_Task prompt_
An exact copy of each line below is needed, with no images in it.

[Dataset entries]
_ _ _ _

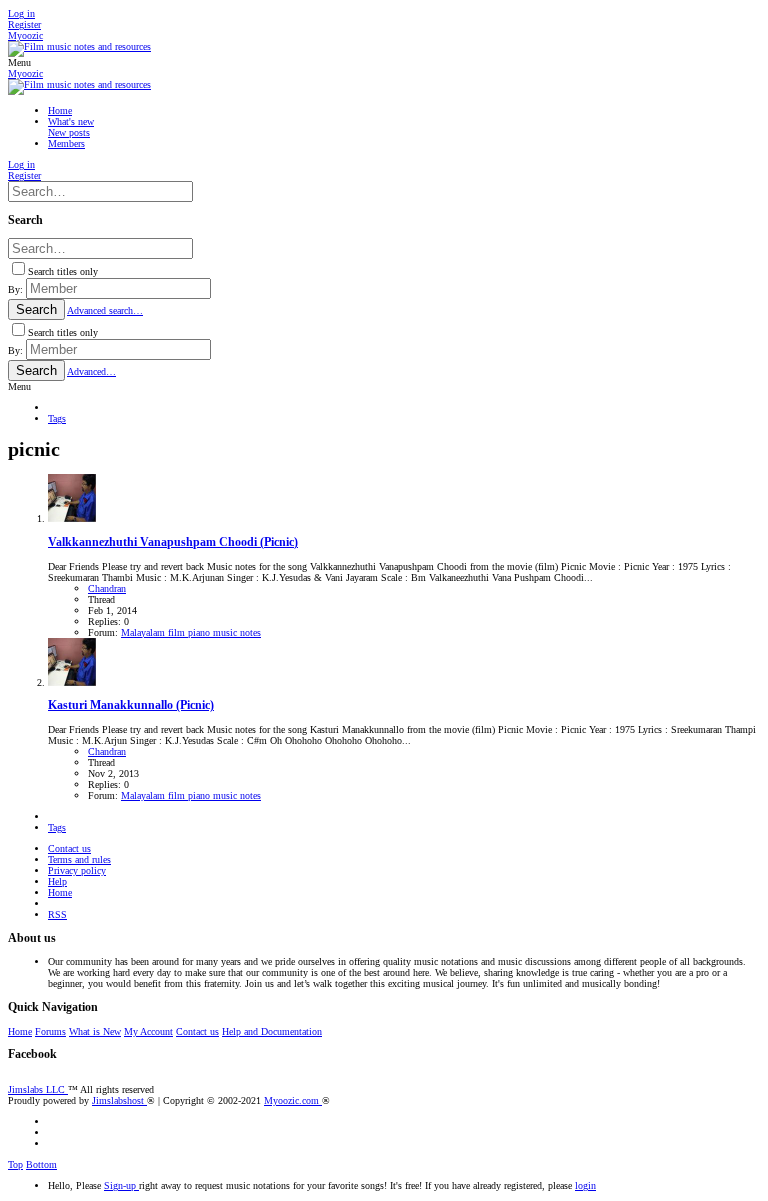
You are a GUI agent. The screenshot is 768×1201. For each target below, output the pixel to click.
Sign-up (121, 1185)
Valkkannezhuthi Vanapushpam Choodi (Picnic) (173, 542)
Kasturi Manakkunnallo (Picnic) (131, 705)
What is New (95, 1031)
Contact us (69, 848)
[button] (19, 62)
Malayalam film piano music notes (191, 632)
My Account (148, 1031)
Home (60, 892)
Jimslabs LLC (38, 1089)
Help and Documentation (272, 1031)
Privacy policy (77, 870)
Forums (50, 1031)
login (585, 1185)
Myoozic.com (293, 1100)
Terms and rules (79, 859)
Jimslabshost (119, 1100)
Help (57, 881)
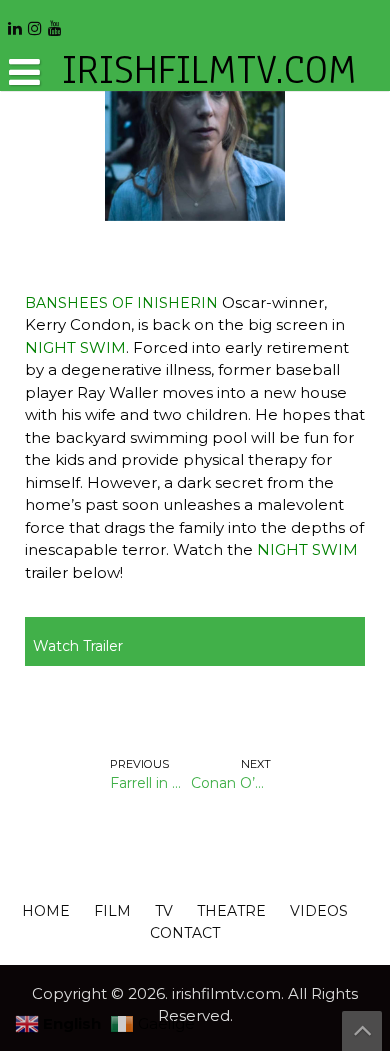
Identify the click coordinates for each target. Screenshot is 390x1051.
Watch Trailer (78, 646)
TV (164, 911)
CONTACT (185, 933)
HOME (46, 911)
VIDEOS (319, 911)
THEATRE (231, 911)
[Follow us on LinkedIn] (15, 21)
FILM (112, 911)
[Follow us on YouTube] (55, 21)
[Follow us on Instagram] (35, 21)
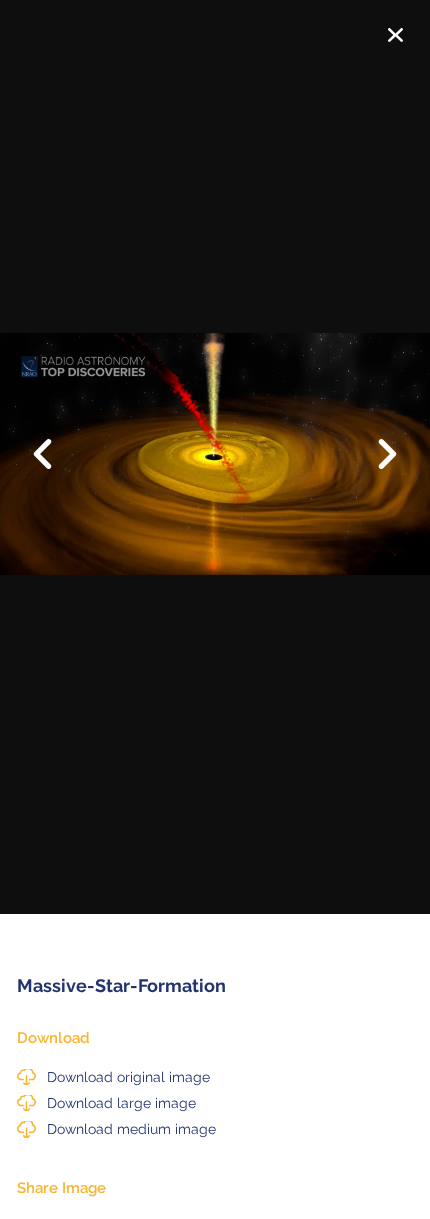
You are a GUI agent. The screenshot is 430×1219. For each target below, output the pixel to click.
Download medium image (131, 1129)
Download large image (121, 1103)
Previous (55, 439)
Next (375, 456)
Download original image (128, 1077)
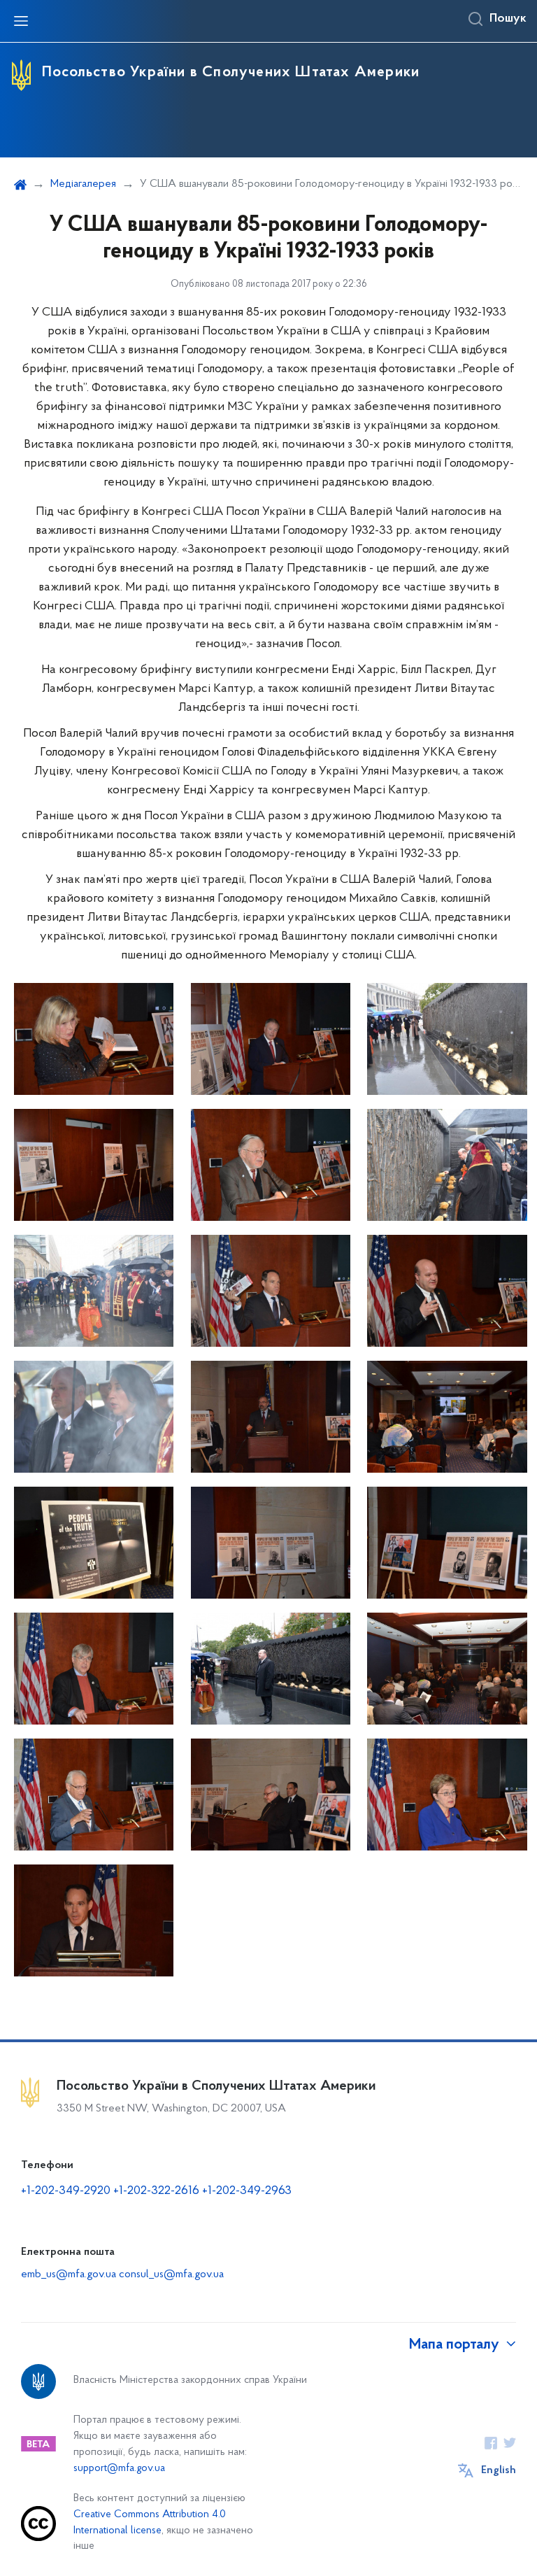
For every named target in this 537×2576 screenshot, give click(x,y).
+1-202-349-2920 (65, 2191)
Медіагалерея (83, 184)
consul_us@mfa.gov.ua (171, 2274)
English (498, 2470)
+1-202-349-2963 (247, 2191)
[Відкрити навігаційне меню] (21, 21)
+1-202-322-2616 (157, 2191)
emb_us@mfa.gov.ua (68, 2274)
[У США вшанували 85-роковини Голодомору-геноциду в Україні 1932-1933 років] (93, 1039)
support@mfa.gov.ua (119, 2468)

_ _ _ _

_Answer for this exercise_
You are a GUI agent. The screenshot is 768×1201. For each target below, output the pixel to click.
Sign-up (121, 1185)
Valkkannezhuthi Vanapushpam Choodi (Picnic) (173, 542)
Kasturi Manakkunnallo (Picnic) (131, 705)
What is New (95, 1031)
Contact us (69, 848)
[button] (19, 62)
Malayalam film piano music notes (191, 632)
My Account (148, 1031)
Home (60, 892)
Jimslabs LLC (38, 1089)
Help and Documentation (272, 1031)
Privacy policy (77, 870)
Forums (50, 1031)
login (585, 1185)
Myoozic.com (293, 1100)
Terms and rules (79, 859)
Jimslabshost (119, 1100)
Help (57, 881)
Identify the click coordinates for each target. Screenshot is 390x1051.
Watch Trailer (78, 646)
TV (164, 911)
CONTACT (185, 933)
HOME (46, 911)
VIDEOS (319, 911)
THEATRE (231, 911)
[Follow us on LinkedIn] (15, 21)
FILM (112, 911)
[Follow us on YouTube] (55, 21)
[Follow us on Instagram] (35, 21)
You are a GUI agent. The screenshot is 430×1219. For each target below, output the pixel to click.
Download medium image (131, 1129)
Download large image (121, 1103)
Previous (55, 439)
Next (375, 456)
Download original image (128, 1077)
For every named target in this 537×2576 screenshot, give click(x,y).
+1-202-349-2920 (65, 2191)
Медіагалерея (83, 184)
consul_us@mfa.gov.ua (171, 2274)
English (498, 2470)
+1-202-349-2963 (247, 2191)
[Відкрити навігаційне меню] (21, 21)
+1-202-322-2616 (157, 2191)
emb_us@mfa.gov.ua (68, 2274)
[У США вшанували 85-роковини Голодомору-геноциду в Україні 1932-1933 років] (93, 1039)
support@mfa.gov.ua (119, 2468)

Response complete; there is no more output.